You could as well have asked which linear order types embed into $2^\omega$, it's just as easy to answer.

Proposition 1. A linear order is embeddable in $2^\omega$ if and only if it's embeddable in $R$.

Proof. If $\mathcal C$ is a linearly ordered subset of $2^\omega$, then $X\mapsto\sum\{2^{-n}:n\in X\}$ embeds $\mathcal C$ into $\mathbb R$. On the other hand, $x\mapsto\{r\in\mathbb Q:r<x\}$ embeds $\mathbb R$ into $2^{\mathbb Q}$ which is isomorphic to $2^\omega$.

Proposition 2. Every countable linear order is embeddable in $\mathbb R$ and therefore in $2^\omega$.

(Actually, by a famous theorem of Cantor, every countable linear order is embeddable in $\mathbb Q$, but that's a little harder to prove.)

Proof.

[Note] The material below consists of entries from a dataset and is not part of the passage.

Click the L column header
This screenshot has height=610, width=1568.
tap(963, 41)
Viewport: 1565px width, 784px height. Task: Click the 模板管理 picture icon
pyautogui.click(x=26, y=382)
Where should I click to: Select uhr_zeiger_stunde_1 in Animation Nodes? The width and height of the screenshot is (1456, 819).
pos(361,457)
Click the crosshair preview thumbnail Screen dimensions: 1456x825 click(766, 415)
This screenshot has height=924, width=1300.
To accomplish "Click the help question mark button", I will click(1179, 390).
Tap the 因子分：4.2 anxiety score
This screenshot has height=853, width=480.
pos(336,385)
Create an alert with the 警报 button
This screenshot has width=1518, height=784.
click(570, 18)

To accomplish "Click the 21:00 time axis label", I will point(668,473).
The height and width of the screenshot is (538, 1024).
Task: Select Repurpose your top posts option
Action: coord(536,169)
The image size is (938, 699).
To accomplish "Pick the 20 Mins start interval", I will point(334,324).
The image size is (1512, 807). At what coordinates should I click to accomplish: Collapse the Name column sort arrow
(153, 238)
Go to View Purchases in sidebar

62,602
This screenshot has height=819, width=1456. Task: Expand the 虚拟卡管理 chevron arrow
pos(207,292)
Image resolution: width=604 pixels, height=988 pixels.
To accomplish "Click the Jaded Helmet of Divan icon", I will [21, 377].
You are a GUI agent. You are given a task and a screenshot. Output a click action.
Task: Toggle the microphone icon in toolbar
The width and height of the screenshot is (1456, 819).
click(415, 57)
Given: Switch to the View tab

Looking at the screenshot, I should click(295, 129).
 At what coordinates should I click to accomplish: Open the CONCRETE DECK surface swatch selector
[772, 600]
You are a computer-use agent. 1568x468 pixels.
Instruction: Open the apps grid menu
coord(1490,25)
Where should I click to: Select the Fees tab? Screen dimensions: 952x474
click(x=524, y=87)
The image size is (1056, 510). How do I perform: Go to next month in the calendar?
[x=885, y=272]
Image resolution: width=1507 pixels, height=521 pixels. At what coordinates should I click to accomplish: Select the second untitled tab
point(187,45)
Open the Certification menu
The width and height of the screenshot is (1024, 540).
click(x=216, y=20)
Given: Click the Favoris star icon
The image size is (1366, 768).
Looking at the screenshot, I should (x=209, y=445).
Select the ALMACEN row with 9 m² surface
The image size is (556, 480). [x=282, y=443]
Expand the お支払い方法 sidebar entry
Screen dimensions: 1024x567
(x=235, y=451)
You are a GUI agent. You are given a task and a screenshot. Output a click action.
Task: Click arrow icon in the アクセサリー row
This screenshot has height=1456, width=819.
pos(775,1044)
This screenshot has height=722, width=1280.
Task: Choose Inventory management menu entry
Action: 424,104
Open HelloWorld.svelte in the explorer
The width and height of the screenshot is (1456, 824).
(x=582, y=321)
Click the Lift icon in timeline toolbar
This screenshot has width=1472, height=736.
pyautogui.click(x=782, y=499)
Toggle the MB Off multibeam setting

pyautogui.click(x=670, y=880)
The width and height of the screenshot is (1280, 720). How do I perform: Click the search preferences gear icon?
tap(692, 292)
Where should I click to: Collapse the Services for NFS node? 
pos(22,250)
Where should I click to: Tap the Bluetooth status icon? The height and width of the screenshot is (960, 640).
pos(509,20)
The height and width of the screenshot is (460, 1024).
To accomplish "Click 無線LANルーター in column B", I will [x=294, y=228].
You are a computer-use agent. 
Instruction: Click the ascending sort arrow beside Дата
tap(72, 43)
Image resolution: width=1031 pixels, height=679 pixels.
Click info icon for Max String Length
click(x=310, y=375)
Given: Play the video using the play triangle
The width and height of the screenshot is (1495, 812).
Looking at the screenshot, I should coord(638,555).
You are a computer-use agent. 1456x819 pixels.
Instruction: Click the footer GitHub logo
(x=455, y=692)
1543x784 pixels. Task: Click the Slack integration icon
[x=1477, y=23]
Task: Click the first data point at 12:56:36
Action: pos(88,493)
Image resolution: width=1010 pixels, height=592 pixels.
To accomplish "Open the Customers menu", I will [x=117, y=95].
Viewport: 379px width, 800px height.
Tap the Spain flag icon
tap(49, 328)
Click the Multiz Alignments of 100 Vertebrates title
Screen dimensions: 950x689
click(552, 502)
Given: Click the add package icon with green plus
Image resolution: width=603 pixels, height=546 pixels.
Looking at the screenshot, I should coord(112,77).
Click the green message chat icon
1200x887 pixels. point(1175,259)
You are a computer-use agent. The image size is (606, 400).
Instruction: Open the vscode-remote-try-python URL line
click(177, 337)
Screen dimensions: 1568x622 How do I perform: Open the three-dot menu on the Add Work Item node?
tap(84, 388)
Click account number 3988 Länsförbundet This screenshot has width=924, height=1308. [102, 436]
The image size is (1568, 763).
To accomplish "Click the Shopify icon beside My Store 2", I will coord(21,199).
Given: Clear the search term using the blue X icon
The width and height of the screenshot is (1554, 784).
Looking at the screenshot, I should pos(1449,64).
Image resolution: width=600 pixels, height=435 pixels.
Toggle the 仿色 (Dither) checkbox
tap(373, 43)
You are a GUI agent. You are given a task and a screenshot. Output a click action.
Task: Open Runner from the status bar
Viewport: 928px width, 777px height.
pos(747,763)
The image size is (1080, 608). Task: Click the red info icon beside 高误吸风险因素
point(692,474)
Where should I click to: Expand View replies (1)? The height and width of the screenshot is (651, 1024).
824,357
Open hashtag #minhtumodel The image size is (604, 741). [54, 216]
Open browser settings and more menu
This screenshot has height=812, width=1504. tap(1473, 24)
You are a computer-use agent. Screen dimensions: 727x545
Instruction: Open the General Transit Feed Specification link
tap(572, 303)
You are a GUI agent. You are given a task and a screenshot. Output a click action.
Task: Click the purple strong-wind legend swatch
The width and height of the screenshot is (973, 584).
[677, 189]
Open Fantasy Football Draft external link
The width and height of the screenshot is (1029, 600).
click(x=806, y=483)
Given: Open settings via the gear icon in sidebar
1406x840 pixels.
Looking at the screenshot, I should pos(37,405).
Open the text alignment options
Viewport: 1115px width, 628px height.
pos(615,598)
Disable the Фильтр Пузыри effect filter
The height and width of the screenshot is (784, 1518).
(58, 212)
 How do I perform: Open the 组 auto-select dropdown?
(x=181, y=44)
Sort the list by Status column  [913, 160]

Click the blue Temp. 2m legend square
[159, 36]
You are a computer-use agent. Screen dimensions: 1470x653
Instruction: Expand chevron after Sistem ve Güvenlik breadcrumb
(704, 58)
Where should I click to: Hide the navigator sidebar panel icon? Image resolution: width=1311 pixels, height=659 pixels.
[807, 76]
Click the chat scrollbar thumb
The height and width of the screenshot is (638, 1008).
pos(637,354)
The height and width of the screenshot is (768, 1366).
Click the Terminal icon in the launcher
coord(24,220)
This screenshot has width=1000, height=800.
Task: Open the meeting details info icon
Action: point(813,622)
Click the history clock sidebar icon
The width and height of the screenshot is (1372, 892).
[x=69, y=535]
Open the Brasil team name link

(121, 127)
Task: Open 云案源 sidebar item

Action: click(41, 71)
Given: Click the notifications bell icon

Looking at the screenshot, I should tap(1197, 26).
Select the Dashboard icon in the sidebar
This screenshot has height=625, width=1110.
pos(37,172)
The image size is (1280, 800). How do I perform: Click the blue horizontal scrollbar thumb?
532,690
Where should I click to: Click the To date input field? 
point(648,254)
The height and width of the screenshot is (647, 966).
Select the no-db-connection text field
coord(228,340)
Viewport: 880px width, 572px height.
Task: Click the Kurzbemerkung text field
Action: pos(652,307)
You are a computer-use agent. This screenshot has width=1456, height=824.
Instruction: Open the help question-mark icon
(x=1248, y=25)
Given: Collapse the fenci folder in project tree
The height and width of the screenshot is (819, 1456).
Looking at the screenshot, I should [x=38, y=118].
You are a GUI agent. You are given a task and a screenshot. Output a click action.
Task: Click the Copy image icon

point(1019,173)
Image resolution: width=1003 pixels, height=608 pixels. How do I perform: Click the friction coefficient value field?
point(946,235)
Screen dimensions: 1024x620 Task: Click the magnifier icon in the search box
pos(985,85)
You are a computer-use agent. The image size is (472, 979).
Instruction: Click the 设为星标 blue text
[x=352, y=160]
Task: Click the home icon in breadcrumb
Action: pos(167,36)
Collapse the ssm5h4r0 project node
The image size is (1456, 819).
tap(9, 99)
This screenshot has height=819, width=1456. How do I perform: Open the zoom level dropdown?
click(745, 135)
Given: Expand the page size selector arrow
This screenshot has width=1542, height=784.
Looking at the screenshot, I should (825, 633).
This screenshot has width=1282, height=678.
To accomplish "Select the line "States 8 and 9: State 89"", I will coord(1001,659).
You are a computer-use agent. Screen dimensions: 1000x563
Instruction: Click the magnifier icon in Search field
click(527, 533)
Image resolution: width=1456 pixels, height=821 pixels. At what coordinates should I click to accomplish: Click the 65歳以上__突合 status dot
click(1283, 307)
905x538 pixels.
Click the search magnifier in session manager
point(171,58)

Suppose $(L,<)$ is a countable linearly ordered set. Choose an injection $f:L\rightarrow\mathbb N$. Then $x\mapsto\sum\{2^{-f(y)}:y<x\}$ embeds $(L,<)$ into $\mathbb R$.

Proposition 3. An uncountable ordinal is embeddable neither in $\mathbb R$ nor in $2^\omega$.

Proof. It's enough to show that the ordinal $\omega_1$ is not embeddable in $\mathbb R$. Assume for a contradiction that $f:\omega_1\rightarrow\mathbb R$ is order-preserving. For each $\alpha\in\omega_1$ choose a rational number $g(\alpha)$ so that $f(\alpha)<g(\alpha)<f(\alpha+1)$. Then $g:\omega_1\rightarrow\mathbb Q$ is an injection, which is impossible.